22 mars 2015

Une chance inestimable

Une pièce de Fabrice Domnio, mise en scène Arthur Jugnot et David Roussel, avec Guillaume Bouchède, Alain Bouzigues, Fabrice Domnio et Marie Montoya.
Une chance inestimable : un titre paradoxal avec un qualificatif digne du jugement qu’un prof inscrit sur une copie d’élève de Seconde voire Première ou Terminale. Mais le spectacle est court, ça pétarade régulièrement avec des effets spéciaux particulièrement réussis, des fumées virulentes, des bruits de quasi-tonnerre : on comprend pourquoi, il est question d’êtres qui ont décidé de quitter une vie à laquelle ils n’étaient pas adaptés.
La faute à qui ? Hitler est l’un d’entre eux ; coup de chapeau au comédien à moustache qui s’est si bien mis dans sa peau qu’on en pleure de rire (lui hurle avec un accent tudesque violent). Cléopâtre est une fausse diva qui peut hurler aussi quand elle trouve que les bonshommes qui l’entourent sont des machos ou de faux « battants ». Gérard de Nerval est joué par un acteur archi-emphatique qui frissonne régulièrement quand il ne peut s’empêcher d’évoquer ses souvenirs de jeunesse, le reste du temps il serait plutôt charismatique et bon vivant, d’ailleurs Cléopâtre l’aime visiblement beaucoup. Cependant celui à qui elle fait la cour c’est ce jeune homme de 45 ans dont le sosie pend du plafond, la corde au cou. C’est un breton, donc un être obstiné de naissance, très doué et ingénieur mais qui n’a pas été le mari idéal de sa compagne de 39 ans : 39-45 insiste-t-il, ouaf ouaf… la bonne blague ! et si ce ne sera pas la seule.

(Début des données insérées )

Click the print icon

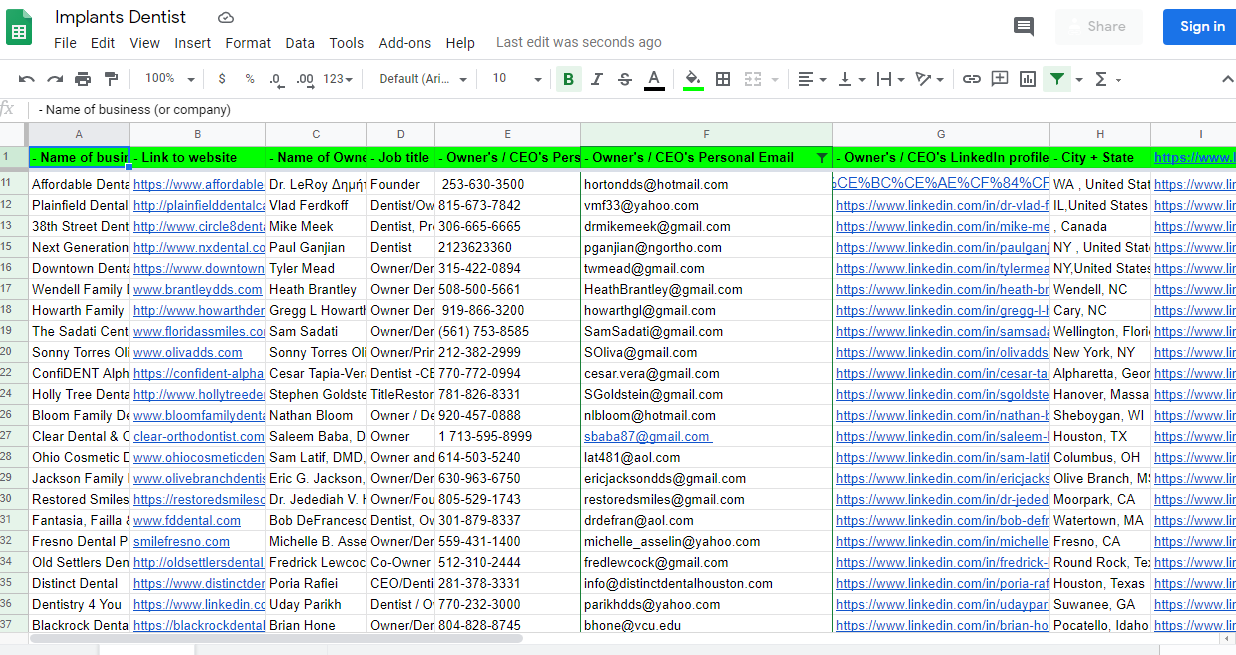[x=83, y=79]
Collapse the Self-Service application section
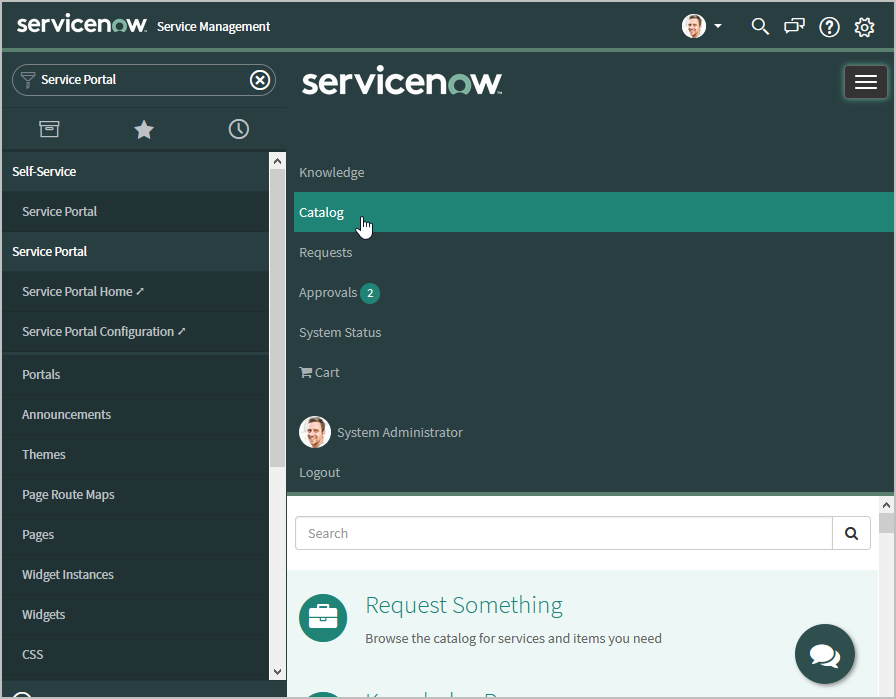This screenshot has width=896, height=699. tap(44, 172)
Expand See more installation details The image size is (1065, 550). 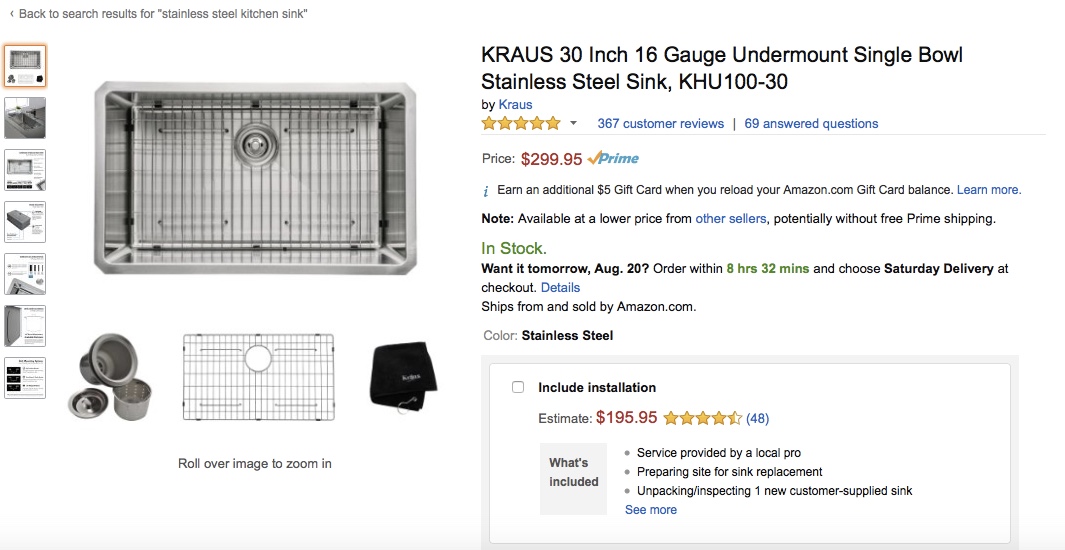tap(650, 510)
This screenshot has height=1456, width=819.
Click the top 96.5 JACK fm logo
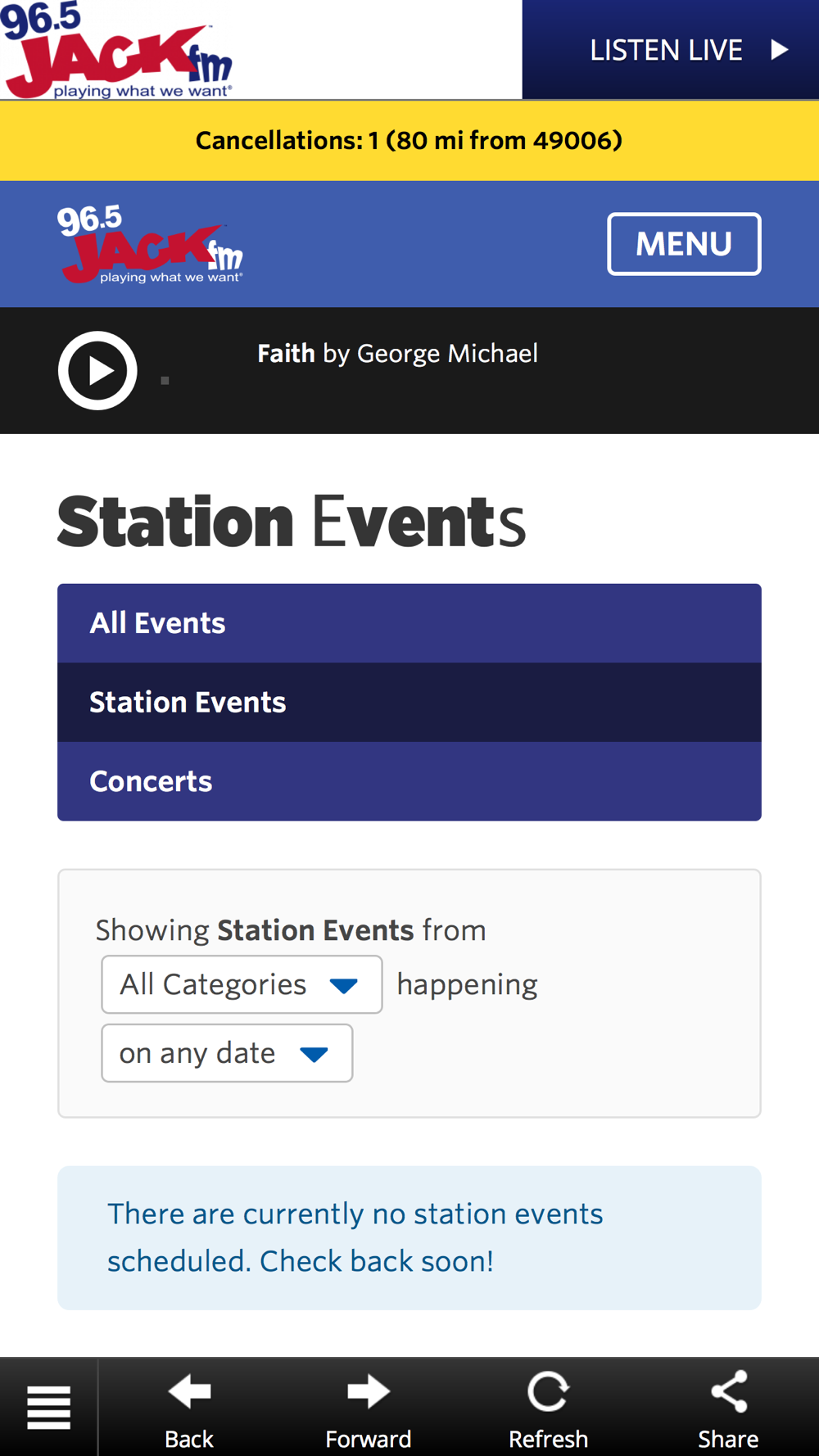pyautogui.click(x=116, y=50)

Il ne faut pas qu’il imite ses camarades, cela ne servirait à rien. Moyennant quoi à la fin il aura remplacé le pantin, son double avec la corde au cou, et dégringolera sur les planches où - nous aurions dû vous le signaler - sur une table basse trône une bouteille de champagne et des coupes. C’était donc elle la responsable de toutes ces folies ou de ces cauchemars. Décor magique, pièce hilarante, à la moralité sympathique. Elle sera donnée à Avignon festival off, pour lequel elle semble devoir cartonner et ce n’est que justice.
Théâtre des Béliers Parisiens, du mardi au vendredi à 20h45, le samedi à 18h et 21h. Réservations :
01 42 62 35 00 et theatredesbeliersparisiens.com.